Frédéric redoutait l'inconstance des Bohêmes, qui pouvaient aisément céder à la tentation de livrer sa personne à l'empereur pour acheter leur grâce.
Thurn et ceux qui partageaient sa condamnation ne jugèrent pas prudent non plus d'attendre leur sort dans les murs de Prague. Ils se réfugièrent en Moravie, pour chercher, bientôt après, leur salut dans la Transylvanie. Frédéric s'enfuit à Breslau, mais il n'y séjourna que peu de temps, et trouva ensuite un asile à la cour de l'électeur de Brandebourg, puis enfin en Hollande.

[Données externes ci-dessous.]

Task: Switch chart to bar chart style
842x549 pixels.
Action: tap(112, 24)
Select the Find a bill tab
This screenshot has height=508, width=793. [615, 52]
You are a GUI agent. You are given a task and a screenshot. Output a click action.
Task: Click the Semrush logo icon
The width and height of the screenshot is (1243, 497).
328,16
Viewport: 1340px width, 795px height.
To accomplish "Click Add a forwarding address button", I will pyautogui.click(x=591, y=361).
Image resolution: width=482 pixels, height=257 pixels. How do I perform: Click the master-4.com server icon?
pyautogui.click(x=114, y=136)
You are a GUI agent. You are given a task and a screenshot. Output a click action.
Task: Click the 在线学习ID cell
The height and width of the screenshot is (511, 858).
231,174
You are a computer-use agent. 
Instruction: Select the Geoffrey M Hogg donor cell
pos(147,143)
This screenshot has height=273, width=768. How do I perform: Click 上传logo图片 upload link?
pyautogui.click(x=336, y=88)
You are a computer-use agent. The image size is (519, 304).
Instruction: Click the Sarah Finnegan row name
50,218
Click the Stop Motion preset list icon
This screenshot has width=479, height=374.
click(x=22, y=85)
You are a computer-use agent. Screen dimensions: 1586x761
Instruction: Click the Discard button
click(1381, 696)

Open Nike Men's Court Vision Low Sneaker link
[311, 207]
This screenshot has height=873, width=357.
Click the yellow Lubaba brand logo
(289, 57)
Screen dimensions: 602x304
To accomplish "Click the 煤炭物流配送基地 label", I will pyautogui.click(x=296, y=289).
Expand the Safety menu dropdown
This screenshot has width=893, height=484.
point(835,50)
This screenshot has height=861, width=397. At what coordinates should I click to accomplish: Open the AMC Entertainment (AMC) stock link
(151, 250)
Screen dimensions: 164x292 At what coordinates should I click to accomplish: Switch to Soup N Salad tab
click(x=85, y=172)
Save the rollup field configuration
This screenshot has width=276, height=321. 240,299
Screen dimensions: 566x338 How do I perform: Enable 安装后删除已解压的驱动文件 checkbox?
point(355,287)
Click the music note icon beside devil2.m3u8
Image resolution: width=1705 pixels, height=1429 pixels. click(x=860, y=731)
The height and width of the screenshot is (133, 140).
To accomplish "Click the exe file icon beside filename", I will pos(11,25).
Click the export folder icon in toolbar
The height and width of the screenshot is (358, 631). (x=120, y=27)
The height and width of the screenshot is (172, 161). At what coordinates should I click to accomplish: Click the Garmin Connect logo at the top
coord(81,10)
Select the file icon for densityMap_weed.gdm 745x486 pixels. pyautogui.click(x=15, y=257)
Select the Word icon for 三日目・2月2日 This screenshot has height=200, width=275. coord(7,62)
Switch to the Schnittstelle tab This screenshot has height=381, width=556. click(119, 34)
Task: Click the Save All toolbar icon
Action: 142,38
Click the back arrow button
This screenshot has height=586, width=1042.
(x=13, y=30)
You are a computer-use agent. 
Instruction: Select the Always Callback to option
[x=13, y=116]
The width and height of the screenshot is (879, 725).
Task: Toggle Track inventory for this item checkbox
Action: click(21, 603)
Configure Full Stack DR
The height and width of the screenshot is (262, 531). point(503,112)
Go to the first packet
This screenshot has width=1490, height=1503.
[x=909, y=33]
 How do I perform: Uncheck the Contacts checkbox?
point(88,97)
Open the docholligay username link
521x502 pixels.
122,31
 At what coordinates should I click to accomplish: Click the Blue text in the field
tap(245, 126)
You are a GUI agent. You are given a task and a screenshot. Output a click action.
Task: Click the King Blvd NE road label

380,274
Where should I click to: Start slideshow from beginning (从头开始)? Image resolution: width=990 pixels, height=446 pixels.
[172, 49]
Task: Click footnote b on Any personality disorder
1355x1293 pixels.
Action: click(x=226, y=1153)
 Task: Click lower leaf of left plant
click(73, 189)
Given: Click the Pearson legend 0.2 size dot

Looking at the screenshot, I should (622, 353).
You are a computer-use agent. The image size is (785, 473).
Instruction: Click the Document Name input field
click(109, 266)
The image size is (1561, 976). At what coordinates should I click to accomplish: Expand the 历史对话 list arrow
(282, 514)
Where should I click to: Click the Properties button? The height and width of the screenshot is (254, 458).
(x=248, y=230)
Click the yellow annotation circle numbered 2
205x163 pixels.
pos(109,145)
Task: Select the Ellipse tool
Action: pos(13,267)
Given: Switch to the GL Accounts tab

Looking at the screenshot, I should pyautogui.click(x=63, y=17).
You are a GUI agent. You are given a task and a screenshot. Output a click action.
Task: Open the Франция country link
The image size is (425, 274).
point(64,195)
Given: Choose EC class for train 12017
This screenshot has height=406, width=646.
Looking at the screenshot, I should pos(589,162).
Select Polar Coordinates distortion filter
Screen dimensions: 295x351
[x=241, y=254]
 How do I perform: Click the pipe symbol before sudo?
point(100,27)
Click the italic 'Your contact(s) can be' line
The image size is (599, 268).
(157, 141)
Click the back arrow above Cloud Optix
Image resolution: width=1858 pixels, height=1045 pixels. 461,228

La bataille de Prague avait décidé du sort de toute la Bohême. Prague se rendit dès le lendemain au vainqueur; les autres villes suivirent le sort de la capitale. Les états rendirent l'hommage sans condition; leur exemple fut imité en Silésie et en Moravie. L'empereur laissa s'écouler trois mois avant d'ordonner une enquête sur le passé. Beaucoup de ceux qui avaient pris la fuite dans la première frayeur reparurent dans la capitale, rassurés par cette apparence de modération; mais, à un jour, à un moment fixé, l'orage éclata. Quarante-huit des plus actifs instigateurs de la révolte furent arrêtés et traduits devant une commission extraordinaire, composée de Bohêmes et d'Autrichiens. Vingt-sept d'entre eux périrent sur l'échafaud; dans la classe du peuple, une quantité innombrable eut le même sort. On somma les absents de comparaître, et, aucun d'eux ne s'étant présenté, ils furent condamnés à mort, comme coupables de haute trahison et de lèse-majesté impériale. Leurs biens furent confisqués, leurs noms cloués au gibet. On confisqua même les biens de rebelles déjà morts. Cette tyrannie était supportable, parce qu'elle ne pesait que sur certaines personnes, et que les dépouilles de l'un enrichissaient l'autre; mais d'autant plus douloureuse fut l'oppression qui accabla sans distinction tout le royaume. Tous les prédicateurs protestants, d'abord les bohêmes, et un peu plus tard les allemands, furent expulsés du pays. Ferdinand coupa de sa propre main la lettre de Majesté de Rodolphe et en brûla le sceau. Sept ans après la bataille de Prague, toute tolérance envers les protestants était abolie dans le royaume. Mais les violences que l'empereur se permit contre les priviléges religieux des Bohêmes, il se les interdit à l'égard de leur constitution politique, et, en même temps qu'il leur enlevait la liberté de penser, il leur laissait généreusement le droit de se taxer eux-mêmes.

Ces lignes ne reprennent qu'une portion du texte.